### Assignment
For the entries below, the expected answer is the line with "Instruction: Check the", the line with "Click the Regular", and every line between them, exactly as written, and nothing more.

[Collected data entries]
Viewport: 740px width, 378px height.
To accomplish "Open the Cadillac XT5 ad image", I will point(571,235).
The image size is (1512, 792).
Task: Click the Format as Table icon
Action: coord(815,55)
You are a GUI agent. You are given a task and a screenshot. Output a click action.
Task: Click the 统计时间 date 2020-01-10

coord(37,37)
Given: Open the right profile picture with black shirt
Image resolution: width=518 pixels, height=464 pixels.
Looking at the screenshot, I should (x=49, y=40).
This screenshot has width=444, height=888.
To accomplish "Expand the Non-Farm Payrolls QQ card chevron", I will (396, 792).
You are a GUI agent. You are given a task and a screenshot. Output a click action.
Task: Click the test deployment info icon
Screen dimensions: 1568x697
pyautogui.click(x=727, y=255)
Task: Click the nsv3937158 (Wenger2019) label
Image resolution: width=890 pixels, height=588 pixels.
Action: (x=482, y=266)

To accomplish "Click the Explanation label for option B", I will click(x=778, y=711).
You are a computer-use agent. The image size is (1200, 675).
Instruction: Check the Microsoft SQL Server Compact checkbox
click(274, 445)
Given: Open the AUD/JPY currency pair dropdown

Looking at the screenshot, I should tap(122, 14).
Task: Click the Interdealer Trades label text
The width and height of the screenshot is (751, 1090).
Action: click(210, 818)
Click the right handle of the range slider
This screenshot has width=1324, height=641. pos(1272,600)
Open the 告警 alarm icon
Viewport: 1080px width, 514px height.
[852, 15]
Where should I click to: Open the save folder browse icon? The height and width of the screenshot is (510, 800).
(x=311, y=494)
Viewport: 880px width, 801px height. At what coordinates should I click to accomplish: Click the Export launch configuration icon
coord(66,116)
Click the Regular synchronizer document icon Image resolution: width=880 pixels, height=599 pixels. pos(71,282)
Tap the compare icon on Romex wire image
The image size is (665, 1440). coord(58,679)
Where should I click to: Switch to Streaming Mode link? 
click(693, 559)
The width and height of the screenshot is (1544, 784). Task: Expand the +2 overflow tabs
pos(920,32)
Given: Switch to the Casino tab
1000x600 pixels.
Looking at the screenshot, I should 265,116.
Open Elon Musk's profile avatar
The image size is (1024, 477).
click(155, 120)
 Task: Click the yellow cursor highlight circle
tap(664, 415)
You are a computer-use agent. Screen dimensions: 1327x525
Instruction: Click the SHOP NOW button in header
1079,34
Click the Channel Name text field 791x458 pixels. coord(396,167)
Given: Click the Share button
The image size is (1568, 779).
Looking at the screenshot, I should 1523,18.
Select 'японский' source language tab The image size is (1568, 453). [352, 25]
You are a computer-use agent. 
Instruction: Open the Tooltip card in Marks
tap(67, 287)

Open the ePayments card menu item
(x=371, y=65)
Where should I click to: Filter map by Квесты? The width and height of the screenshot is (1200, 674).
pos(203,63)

### Task response
Instruction: Check the Microsoft SQL Server Compact checkbox
click(274, 445)
Given: Open the AUD/JPY currency pair dropdown

Looking at the screenshot, I should tap(122, 14).
Task: Click the Interdealer Trades label text
The width and height of the screenshot is (751, 1090).
Action: click(210, 818)
Click the right handle of the range slider
This screenshot has width=1324, height=641. pos(1272,600)
Open the 告警 alarm icon
Viewport: 1080px width, 514px height.
[852, 15]
Where should I click to: Open the save folder browse icon? The height and width of the screenshot is (510, 800).
(x=311, y=494)
Viewport: 880px width, 801px height. At what coordinates should I click to accomplish: Click the Export launch configuration icon
coord(66,116)
Click the Regular synchronizer document icon Image resolution: width=880 pixels, height=599 pixels. pos(71,282)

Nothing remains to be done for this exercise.